Home > Uncategorized > Right Wing Perspective on Purpose of Public Education Replaces Mann’s Utopia with Friedman’s

Right Wing Perspective on Purpose of Public Education Replaces Mann’s Utopia with Friedman’s

February 1, 2020

My phone feeds me articles on public education that come from a wide range of sources, which gives me a window into the rationale of those who favor simplistic right wing solutions to complex social problems. Readers of this blog know that I see the notion of “choice” as a implausible if not disingenuous solution to the major problems that lead to the “failure” of public education: poverty, racism, and parent indifference. A recent National Interest article by Neal McCluskey, “Why Utopian Promises on Public Education are a Bad Idea to Abandon School Choice” didn’t change my thinking on “choice”, but it did make me appreciate the broken promises voters and taxpayers made and the impact of those broken promises on children…. and on the strength of our democracy. Mr. McCluskey opens his article with this:

I recently read Democracy’s Schools: The Rise of Public Education in America by Johann Neem, which in its title delivers the bedrock myth of public schooling: that it is essential to building harmonious, well‐​informed, citizens of a democracy. And it’s not just in the title that Neem waxes poetic about the public schools. In his preface he briefly recounts his experience as an immigrant child in Bay Area, California public schools, concluding that “by democratizing access to the kind of liberal arts education that was once reserved for the few, the common schools prepare all young people to take part in the shared life of our democracy.” Neem echoes the rhetoric of Horace Mann, the “father of the common school,” who in the 1830s and 40s brought a missionary zeal to promoting largely uniform, free public schools in Massachusetts.

I bristled at the use of the word “myth” because, like Horace Mann and Johann Neem, I do believe that “…by democratizing access to the kind of liberal arts education that was once reserved for the few, the common schools prepare all young people to take part in the shared life of our democracy.” To justify his use of the word “myth” to describe public education’s purpose, Mr. McCluskey offers ample evidence that public schools have fallen short of achieving its ambitious goal. He is particularly concerned with the mistreatment of “religious Americans”. He writes:

Public schools were not forging unified, enlightened citizens, as was the goal, but were largely just a mundane part of life. Which would be fine, except that taxpayer support of uniform public schooling is compelled on the grounds that it is so much more than what it actually is—it is essential for “democracy,” right?—and in that privileged position it has often been worse than just ineffectual at its professed purpose. It has imposed or reinforced inequality and injustice.

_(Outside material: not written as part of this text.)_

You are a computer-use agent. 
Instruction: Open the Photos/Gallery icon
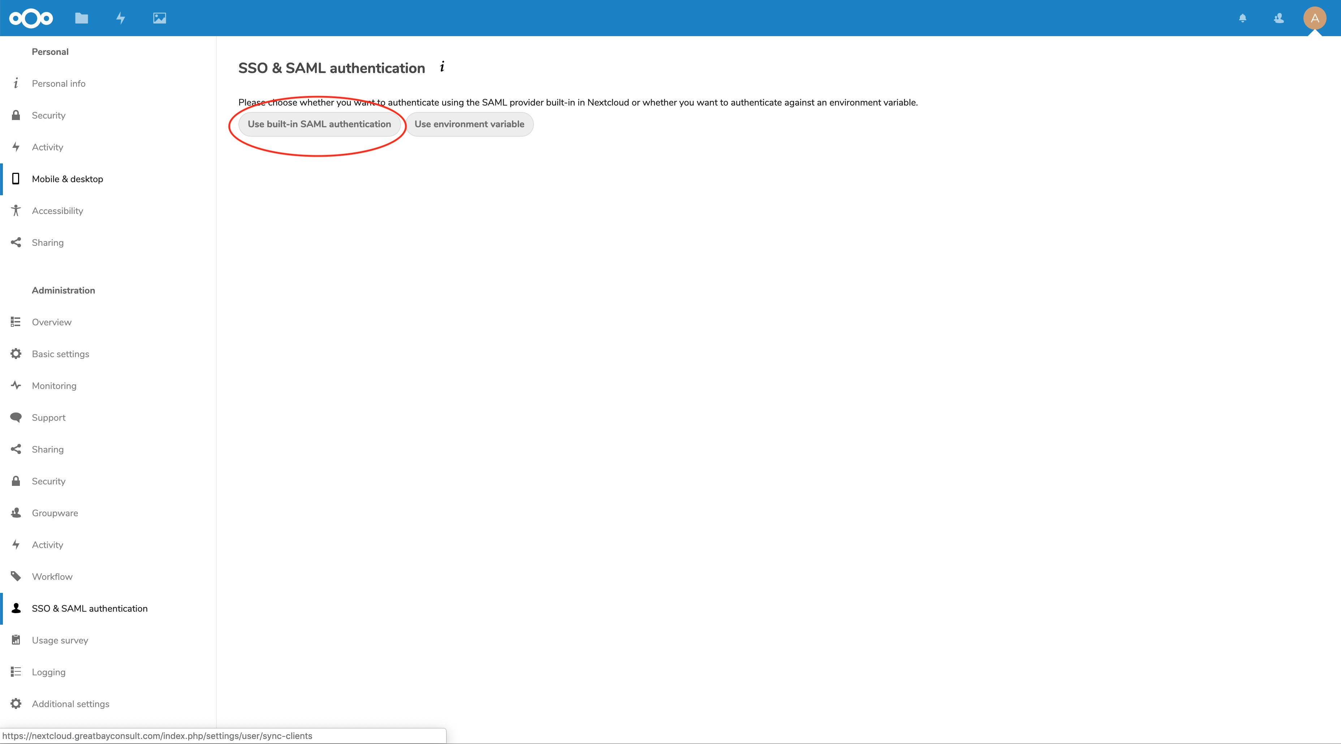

I won’t go over all the injustice in detail—you can see where I’ve discussed it in more depth—but remember that for much of its history public schooling often discriminated against minority religions, most notably Roman Catholics. It often either completely barred or segregated African Americans—not just in the South—and in some places Mexican and Asian Americans. It attacked the culturally unifying language of German immigrant communities. It now systematically treats religious Americans as second‐​class citizens. And it forces people with different values, cultures, and identities to fight to see which “equal” people win, and which lose.

This is all true historically… blacks were and are still forced to attend segregated schools, foreign language students are compelled to learn in English, and those who speak a “culturally unifying language” are ofter forced to abandon it in order to succeed in school. The discrimination against Roman Catholics within public schools is debatable, but the government’s unwillingness to provide tax dollars to education children in schools that teach Catholicism as part of the curriculum is irrefutable and completely aligned with the Constitution.

The historic part of that paragraph may be largely accurate, but the idea that public schools now treat “…religious Americans as second‐​class citizens” is preposterous given that there is no way for public schools to identify “religious” students thereby making it possible for them to discriminate against them as a finite group.  And the idea that it “…forces people with different values, cultures, and identities to fight to see which “equal” people win, and which lose” also lacks credibility. The link associated with the statement regarding these identities fighting against each other for power leads to a Cato Institute “battle map” that highlights culture wars such as:

…pitting educational effectiveness, basic rights, moral values, or individual identities against each other. Think creationism versus evolution, or assigned readings containing racial slurs. The conflicts are often intensely personal, and guarantee if one fundamental value wins, another loses.

If “creationism versus evolution” is a battle between “cultures, values, cultures, and identities” it is clear to me that rigorous science should win over religious superstition.

There is a battle going on between Utopian visions… but it’s not even mentioned in Mr. McCluskey’s article: it’s the battle between the Democratic Utopia where every child has an equal opportunity for success no matter where they were born and raised and no matter how well off their parents were and the Darwinian Utopia where every child can buy whatever kind of education their parents want for them. The first Utopia requires a common agreement on truth, justice, and values. The second Utopia believes in the magic of the marketplace.

The market Utopia seems to be prevailing… and the planet and our freedom are being compromised as a result. There is still time to salvage the Democratic Utopia… but the time is getting very short.